Signs of Winter #3: Ecological Premonitions

Photo by IronChris, Wikimedia Commons

Photo by IronChris, Wikimedia Commons

There are many amazing things about nature that are both observable and explainable. One that probably isn’t, though, involves organisms like oak trees and woodpeckers and spiders forecasting, many months ahead of time, the intensity of a coming winter. For this to be observable and explainable one would have to assume that these species (and many more for that matter) somehow perceive clues in the environment that we lumbering (but sentient) bipeds do not. Take the wooly bear caterpillar for example: it is alleged that they take on a darker color if the coming winter is going to be more severe. What would be the trigger for that color change? And, maybe even more significantly, why would they do that? Even if they could perceive some clues that the coming winter was going to be cold and snowy, what advantage would it be to the caterpillar (or to the overwintering pupa of that caterpillar, actually) to have an abundance of black body hairs? There would have to be some selective advantage or the character would never have evolved!

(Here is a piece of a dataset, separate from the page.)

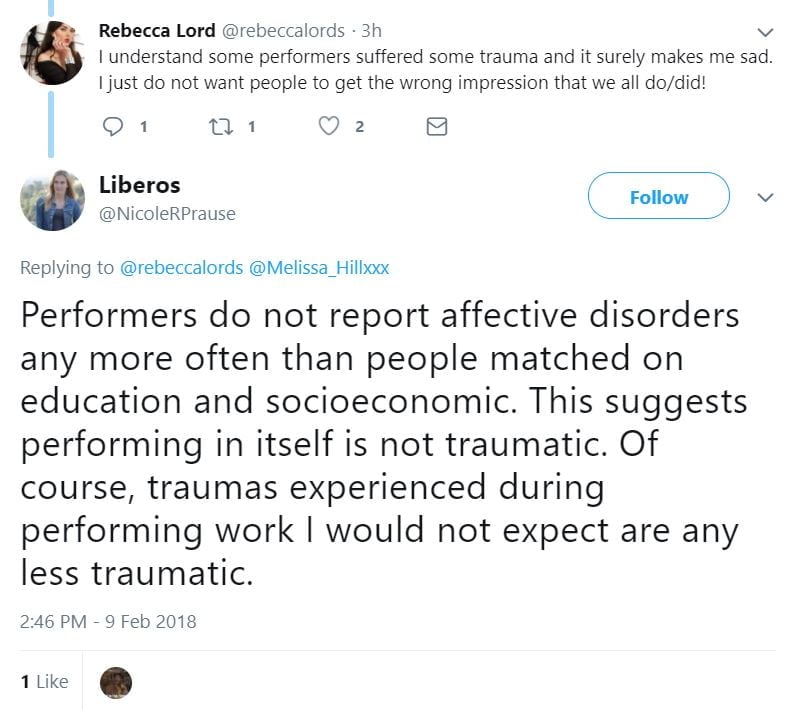Open Liberos profile avatar

(51, 199)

Ten years ago I had an ecology student who wanted to study wooly bear caterpillars. His idea was to collect as many wooly bears as possible and see if their “message” was consistent across the population. He collected one hundred wooly bears over a four week period and determined the size of their black bands. He found that their winter forecast was, at best, random. The early collections seemed to lean toward a mild winter (narrower black bands) and the later collections seemed to lean toward a more severe winter (broader black bands) but the variation in each collection almost completely obscured their overall trends.

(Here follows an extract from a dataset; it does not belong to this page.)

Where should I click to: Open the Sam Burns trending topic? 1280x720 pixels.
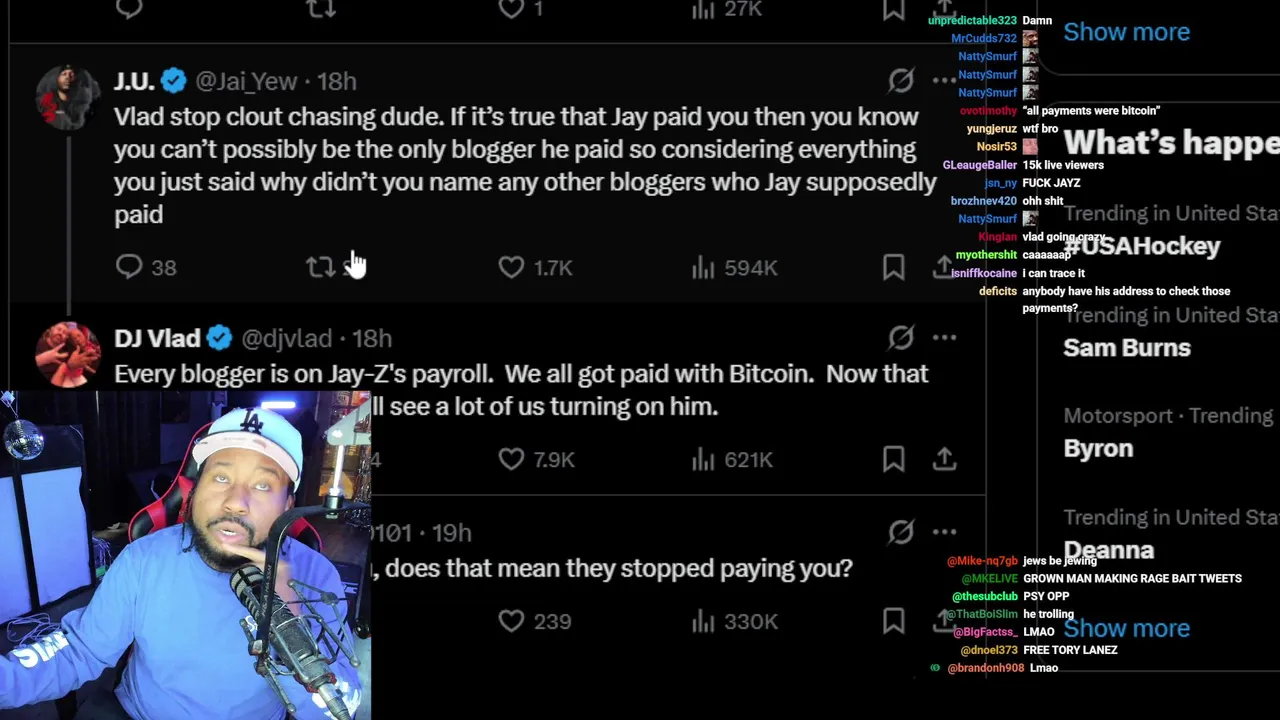pyautogui.click(x=1127, y=348)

We determined two things from this wooly bear study: 1. As wooly bear caterpillars age and grow, they develop more black hairs, and 2. Selective observation of the wooly bear population (only observing a very small number of individuals at any one time) could lead you to conclude whatever you might want about the coming winter.

Selective observation may be the operational idea here!

Photo by D. Sillman

Photo by D. Sillman

There are a number of winter-predictive observations that involve things happening “earlier” than usual. There is the “early” departure of geese and ducks, the “early” migration of the monarch butterflies, and the “early” hiving up of honey bees. The quality of these observations, of course, depends upon prior knowledge of exactly when these events have happened in the past and, therefore, should be happening in the present. This data is not readily accessible.

There are also a number of observations of things being more abundant or more developed than usual. An “excess” abundance of acorns, “thicker than usual” corn husks, “more abundant than usual” late summer frogs, “thicker hair than usual” on the back of a cow’s neck, more mice (or crickets) than “usual” entering your house, and “larger than usual” spider webs being spun out in the garden. Again, the data base of “normal” or “usual” for all of these events just does not, as far as I know, exist, but if you happen to see a large spider web, or happen to hear lots of mice in your kitchen, then you might easily jump to whatever conclusions you want and then feel the need to start stocking up on canned foods!

Squirrels are also used as winter-indicators. They “frantically” gather acorns in anticipation of a coming hard winter. I have never seen a squirrel gathering acorns (or chestnuts, or hickory nuts) in anything other than a “frantic” manner. A leisurely working squirrel is very likely to become a quick lunch for a red-tailed hawk!
There were a couple of nature’s “winter predictors” that might have some validity, though. The “early arrival of snowy owls” might be indicative of the early movement of cold, polar air masses down to lower latitudes. “Foggier than usual” August and a prevalence of autumnal halos around the moon might also indicate the early arrival of colder, northern air masses which foreshadow a longer, more intense winter.

Or not.

My favorite winter-intensity myth stated that when two woodpeckers share a tree the winter will be severe. I am not sure if it matters what kind of woodpeckers might be co-habitating, but I am keeping my eyes open for that one!